6. In a provider-owned or controlled residential setting, in addition to the above qualities at paragraphs (a)(l)(i) through (v) of this section, the following additional conditions must be met:

a. The unit or dwelling is a specific physical place that can be owned, rented, or occupied under a legally enforceable agreement by the applicant/beneficiary receiving services, and the applicant/beneficiary has, at a minimum, the same responsibilities and protections from eviction that tenants have under the landlord/tenant law of the state, county, city, or other designated entity. For settings in which landlord tenant laws do not apply, the State must ensure that a lease, residency agreement or other form of written agreement will be in place for each HCBS participant and that the document provides protections that address eviction processes and appeals comparable to those provided under the jurisdiction's landlord tenant law;

b. Each applicant/beneficiary has privacy in their sleeping or living unit:

(1) Units have entrance doors lockable by the applicant/beneficiary, with only appropriate staff having keys to doors;

(2) Applicants/beneficiaries sharing units have a choice of roommates in that setting; and

(3) Applicants/beneficiaries have the freedom to furnish and decorate their sleeping or living units within the lease or other agreement.

c. Applicants/beneficiaries have the freedom and support to control their own schedules and activities, and have access to food at any time;

d. Applicants/beneficiaries are able to have visitors of their choosing at any time;

e. The setting is physically accessible to the applicant/beneficiary; and

f. Any modification of the additional conditions, under paragraphs (a)(l)(vi)(A) through (D) of this section, must be supported by a specific assessed need and justified in the person-centered service plan.
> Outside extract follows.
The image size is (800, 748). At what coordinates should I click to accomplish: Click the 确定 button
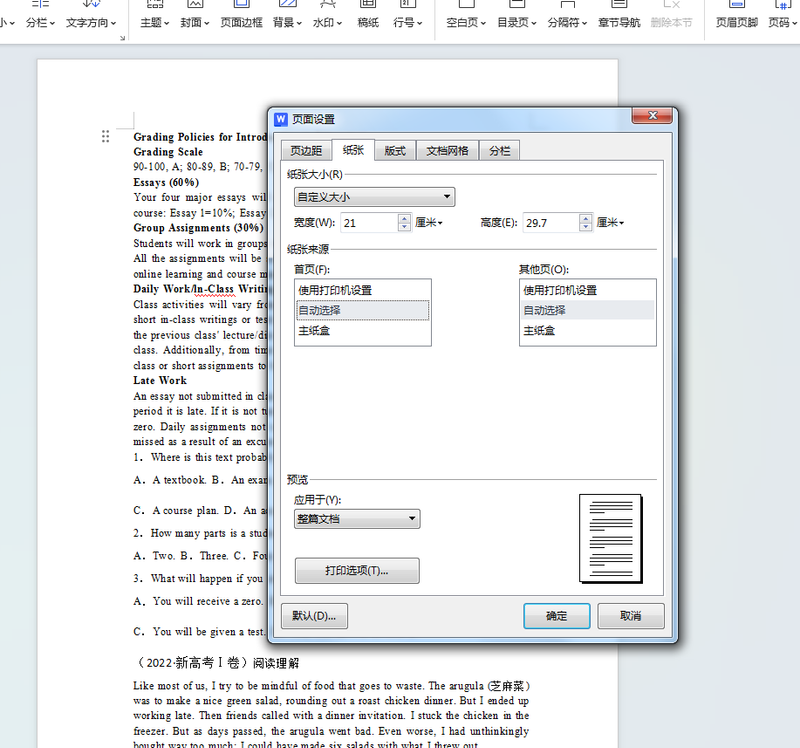click(556, 616)
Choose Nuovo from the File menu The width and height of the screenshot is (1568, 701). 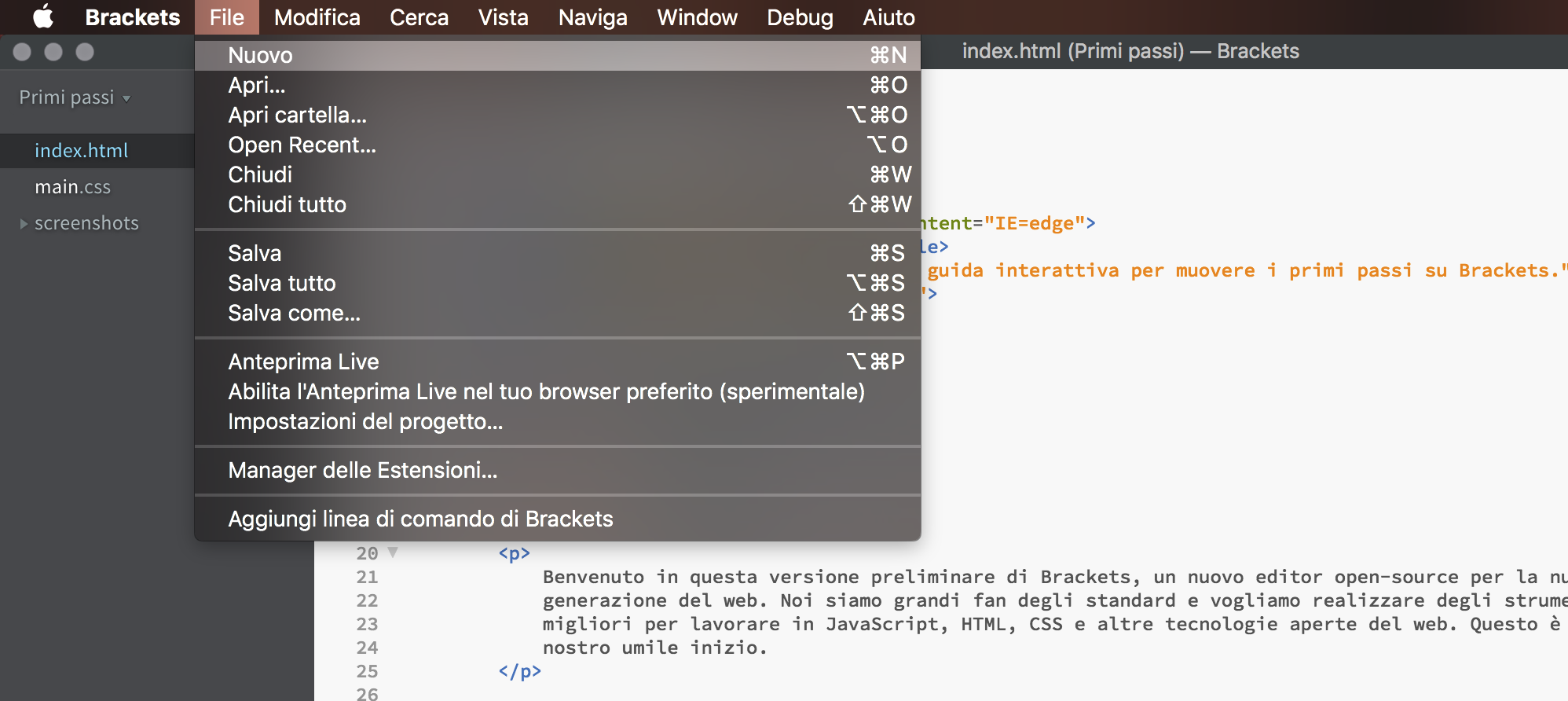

The following requirements must be documented in the person-centered service plan:

(1) Identify a specific and individualized assessed need.
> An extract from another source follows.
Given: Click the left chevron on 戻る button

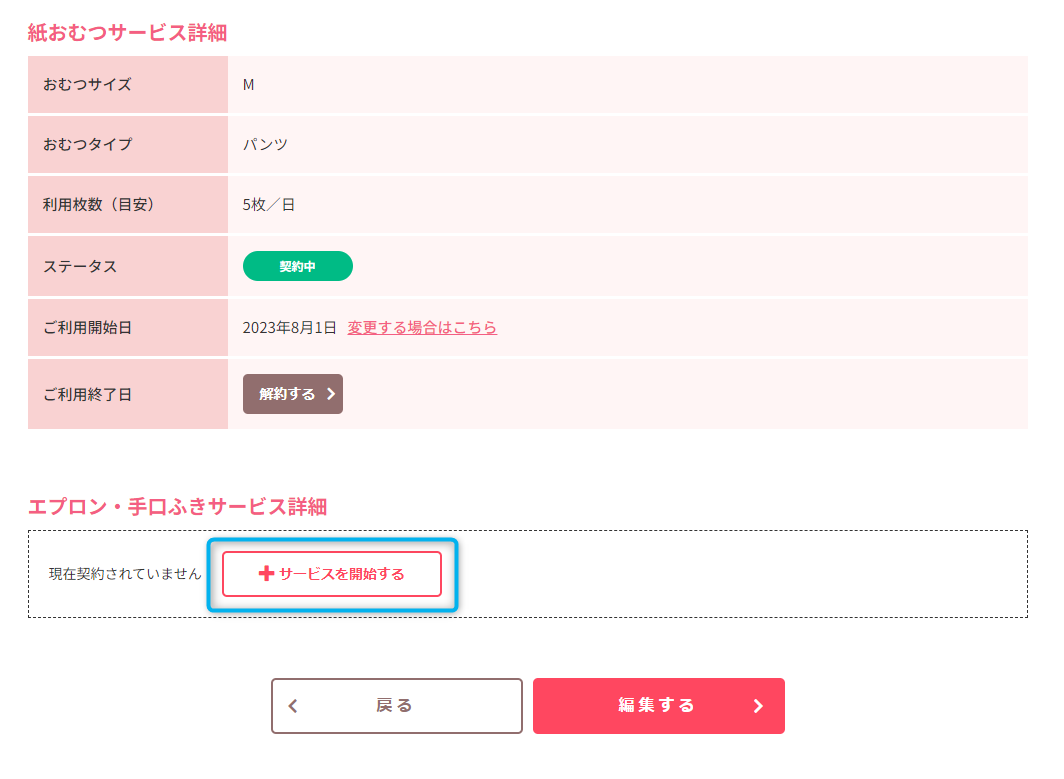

(2) Document the positive interventions and supports used prior to any modifications to the person-centered service plan.

(3) Document less intrusive methods of meeting the need that have been tried but did not work.

(4) Include a clear description of the condition that is directly proportionate to the specific assessed need.

(5) Include regular collection and review of data to measure the ongoing effectiveness of the modification.

(6) Include established time limits for periodic reviews to determine if the modification is still necessary or can be terminated.

(7) Include the informed consent of the applicant/beneficiary.

(8) Include an assurance that interventions and supports will cause no harm to the applicant/beneficiary.


Title 210 Executive Office of Health and Human Services
Chapter 50 Medicaid Long-Term Services and Supports
Subchapter 10 Home & Community Based LTSS
Part 1 “Medicaid Long-Term Services and Supports: Home and Community-Based Services (HCBS)” (210-RICR-50-10-1)
Type of Filing Adoption
Regulation Status Active
Effective 09/16/2018

Regulation Authority :

Chapters 40-6 and 40-8 of the Rhode Island General Laws, as amended; Title XIX of the Social Security Act

Purpose and Reason :

The purpose of this regulation is to identify the full range of Medicaid HCBS options available to LTSS beneficiaries, depending on their level of need, as determined in Part 50-00-1 of this Title. This new rule replaces the provisions of the Medicaid Code of Administrative Rules, Section #0398, “Specific Waiver Programs” (ERLID #7872) last amended in August 2014 that will be repealed in its entirety.